In the child form, in the FormClosing event, it sets the parents
reference to null so the parent will know whether to create and show
the form, or only to show it.

This works fine, but is there a simpler way of doing this that doesn't
involve passing public variables back and forth between the child and
parent? It seems a bit fragile the way I'm doing it, but maybe I'm
just being paranoid. I don't want to use ShowDialog() because my users
sometimes need several child windows available at the same time.

Bob Graham

Sounds like you want ought to simply subscribe to the closing event of
the child form then you could reset your variables from within the
parent:

if (fChoose == null)
{
fChoose = new frmChoosePO();
//fChoose.myDad = this;
fChoose.FormClosed += new FormClosedEventHandler
(fChooseWasClosedHandler)
}

fChoose.Show();
fChoose.BringToFront();
 
R

rvgrahamsevatenein

Sounds like you want ought to simply subscribe to the closing event of
the child form then you could reset your variables from within the
parent:

 if (fChoose == null)
 {
     fChoose = new frmChoosePO();
     //fChoose.myDad = this;
     fChoose.FormClosed += new FormClosedEventHandler
(fChooseWasClosedHandler)
 }

 fChoose.Show();
 fChoose.BringToFront();

So you're saying VS will allow me to create a procedure in my parent
form that will be triggered by an event in the child? This makes
sense, I just didn't realize that events/procedures could cross the
form's code boundaries so to speak. Thanks for the input!

Bob
 
R

rvgrahamsevatenein

Tried it and it works great!

Sounds like you want ought to simply subscribe to the closing event of
the child form then you could reset your variables from within the
parent:

 if (fChoose == null)
 {
     fChoose = new frmChoosePO();
     //fChoose.myDad = this;
     fChoose.FormClosed += new FormClosedEventHandler
(fChooseWasClosedHandler)
 }

 fChoose.Show();
 fChoose.BringToFront();
 
P

Pavel Minaev

So you're saying VS will allow me to create a procedure in my parent
form that will be triggered by an event in the child? This makes
sense, I just didn't realize that events/procedures could cross the
form's code boundaries so to speak. Thanks for the input!

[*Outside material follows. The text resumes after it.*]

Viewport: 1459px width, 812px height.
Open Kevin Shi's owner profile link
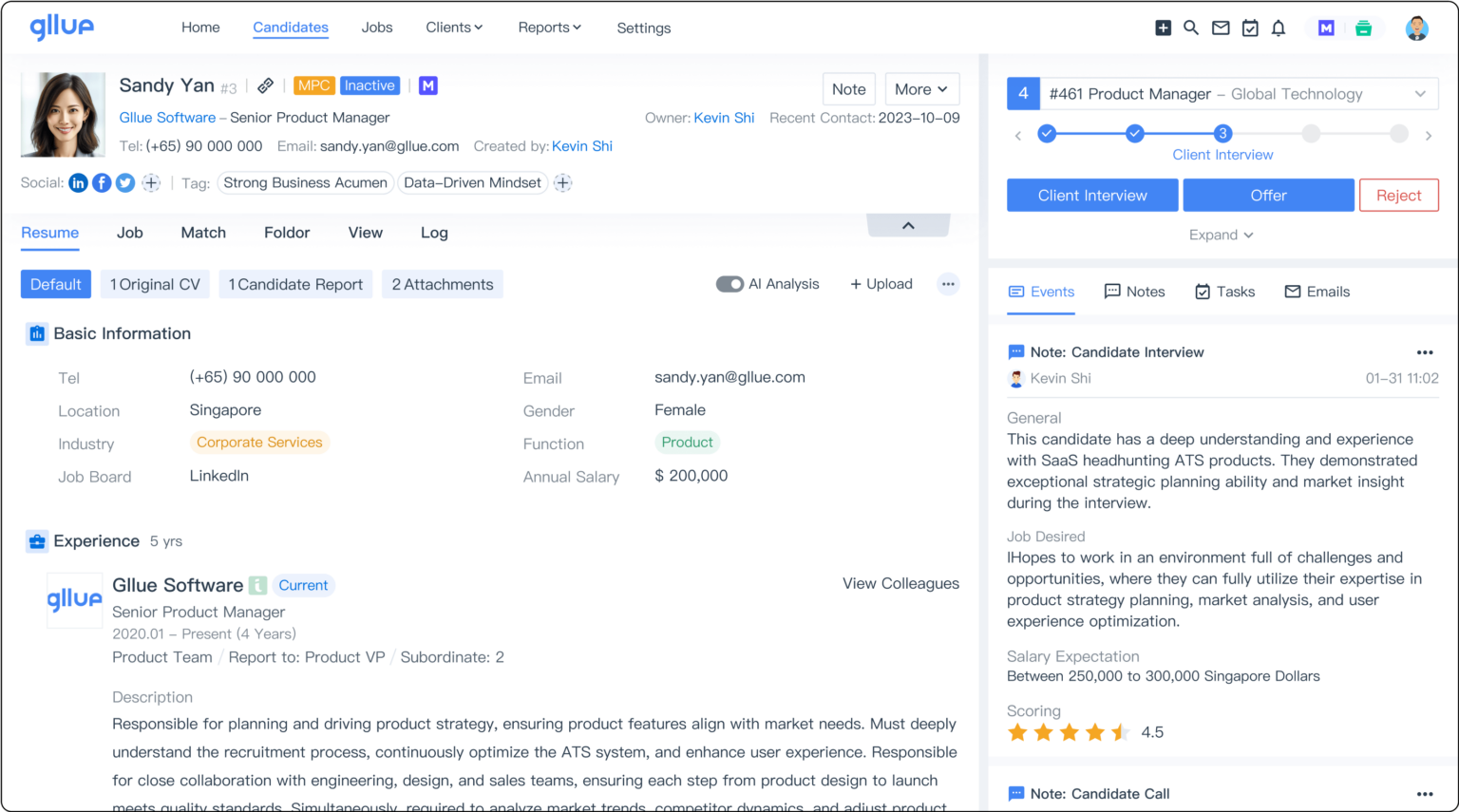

Aside from everything Peter said, you should keep in mind that C#
events are not in any way specific to UI. Any object can declare an
event (and a class can declare a static event), and any method in any
other object (or a class, if it's a static method) can serve as an
event handler for that. The only limitation is the accessibility level
(private/protected/...) of the event, and the availability of object
instance. It's a very general-purpose mechanism
 
R

rvgrahamsevatenein

Thank you for the additional information. I admit I was frightened
away from the singleton approach because the help files said it could
cause issues with multi-threaded apps. I don't know if this qualifies,
but some of my forms use BackGroundWorkers to execute dome data access
functions, and also I use a lot of Infragistics controls that I know
have some multi-threading in them. Do either of these possibly
interact with the singleton approach, or am I over-analyzing while
under-understanding?

Are there any reasons why using the singleton approach is better than
subscribing to the FormClosed event?

Bob

Aside from everything Peter said, you should keep in mind that C#
events are not in any way specific to UI. [...]

Exactly.  By "the primary reason for events", I meant the aspect where  
code in one class can be executed at the appropriate time by another  
class.  The immediate example is of course UI code, but I hope my post  
didn't seem to imply that it's the support of UI code that is why events  
exist.  They are useful in a great deal of other contexts as well.